Lutte contre la corruption: le secteur privé relance la bataille

La Business Coalition Against Corruption a appelé mardi à porter un coup fatal au fléau.

«Si nous ne faisons pas partie de la solution, alors nous faisons partie du problème. » Formule employée par le secrétaire général des services du gouverneur du Littoral ce mardi à Douala. Ludovic Etienne Ngbwa s’exprimait ainsi lors de la cérémonie de présentation des activités pour 2017 de la Business Coalition Against Corruption (Bcac). Cérémonie organisée sous le haut patronage du Premier ministre et ayant pour thème : « Promouvoir la bonne gouvernance et l’éthique dans le milieu des affaires ». On l’aura compris, le problème dont parlait M. Ngbwa, c’est la corruption, l’hydre dont tout le monde connaît la dangerosité.
En tout cas, les milieux d’affaires, à travers la Bcac, initiative du secteur privé pour un climat économique sans corruption au Cameroun, l’ont bien compris et redonnent donc l’assaut. Parce que la grande majorité souffre de la persistance des pratiques de corruption. Divers intervenants l’ont rappelé, qu’il s’agisse du Sg de la région, du président de la Bcac, Kimani Mwaura, ou du Haut-commissaire de Grande-Bretagne au Cameroun, Brian Olley.
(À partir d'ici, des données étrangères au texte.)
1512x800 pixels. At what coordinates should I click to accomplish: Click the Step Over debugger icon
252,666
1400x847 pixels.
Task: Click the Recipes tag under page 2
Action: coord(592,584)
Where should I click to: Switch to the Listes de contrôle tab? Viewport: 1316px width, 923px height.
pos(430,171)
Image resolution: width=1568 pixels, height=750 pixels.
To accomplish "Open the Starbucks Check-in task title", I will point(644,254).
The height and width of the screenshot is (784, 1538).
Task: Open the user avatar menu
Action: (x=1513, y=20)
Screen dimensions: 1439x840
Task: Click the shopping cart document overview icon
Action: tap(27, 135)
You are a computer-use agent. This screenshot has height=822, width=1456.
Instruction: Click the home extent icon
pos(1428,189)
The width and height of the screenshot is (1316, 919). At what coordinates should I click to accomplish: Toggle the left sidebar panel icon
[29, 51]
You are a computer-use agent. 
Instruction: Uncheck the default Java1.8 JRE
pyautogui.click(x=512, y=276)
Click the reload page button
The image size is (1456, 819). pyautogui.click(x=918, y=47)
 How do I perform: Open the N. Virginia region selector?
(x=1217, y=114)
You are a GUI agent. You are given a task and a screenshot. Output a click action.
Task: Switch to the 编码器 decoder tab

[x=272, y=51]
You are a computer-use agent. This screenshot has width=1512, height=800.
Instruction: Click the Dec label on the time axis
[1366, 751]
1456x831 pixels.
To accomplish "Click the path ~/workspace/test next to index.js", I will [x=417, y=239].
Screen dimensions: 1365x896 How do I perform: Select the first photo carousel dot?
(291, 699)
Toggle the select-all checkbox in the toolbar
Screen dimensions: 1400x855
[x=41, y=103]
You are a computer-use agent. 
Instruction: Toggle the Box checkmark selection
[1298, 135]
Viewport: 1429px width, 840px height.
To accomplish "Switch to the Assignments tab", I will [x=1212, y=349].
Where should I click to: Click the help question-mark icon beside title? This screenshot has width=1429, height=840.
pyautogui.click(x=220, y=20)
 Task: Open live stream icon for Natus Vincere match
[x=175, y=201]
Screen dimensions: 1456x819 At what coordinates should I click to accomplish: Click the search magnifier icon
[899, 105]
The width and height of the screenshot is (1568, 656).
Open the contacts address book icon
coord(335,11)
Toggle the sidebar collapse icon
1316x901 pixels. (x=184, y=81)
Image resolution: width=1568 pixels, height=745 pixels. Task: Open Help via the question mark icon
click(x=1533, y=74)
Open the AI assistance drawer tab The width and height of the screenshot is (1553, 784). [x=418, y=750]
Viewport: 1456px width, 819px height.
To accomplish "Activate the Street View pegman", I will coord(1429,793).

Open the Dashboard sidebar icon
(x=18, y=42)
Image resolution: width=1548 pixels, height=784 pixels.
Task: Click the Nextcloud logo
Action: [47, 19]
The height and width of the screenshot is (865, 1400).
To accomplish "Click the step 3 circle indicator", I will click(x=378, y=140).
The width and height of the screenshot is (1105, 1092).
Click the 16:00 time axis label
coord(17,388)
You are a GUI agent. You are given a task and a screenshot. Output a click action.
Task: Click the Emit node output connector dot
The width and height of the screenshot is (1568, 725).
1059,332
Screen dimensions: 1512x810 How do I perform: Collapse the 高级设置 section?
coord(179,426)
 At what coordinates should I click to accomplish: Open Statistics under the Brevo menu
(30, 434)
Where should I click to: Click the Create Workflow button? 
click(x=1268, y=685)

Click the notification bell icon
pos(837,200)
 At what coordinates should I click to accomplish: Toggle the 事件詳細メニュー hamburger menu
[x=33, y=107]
Selon des chiffres de l’Organisation des Nations unies, 2.600 milliards de dollars sont volés chaque année dans le monde à travers la corruption. 40% de ce montant astronomique est « réalisé » en Afrique, d’après la même source. Kimani Mwaura a invité l’assistance à imaginer « ce qui pourrait être fait en matière de santé, d’éducation, de transport, de logement », si ce fléau était endigué.
« La corruption accroît le coût de toutes les initiatives » que l’Etat peut lancer, et aggrave les inégalités sociales, a renchéri Ludovic Ngbwa, invitant les uns et les autres à définir une stratégie contre ce « cancer social ».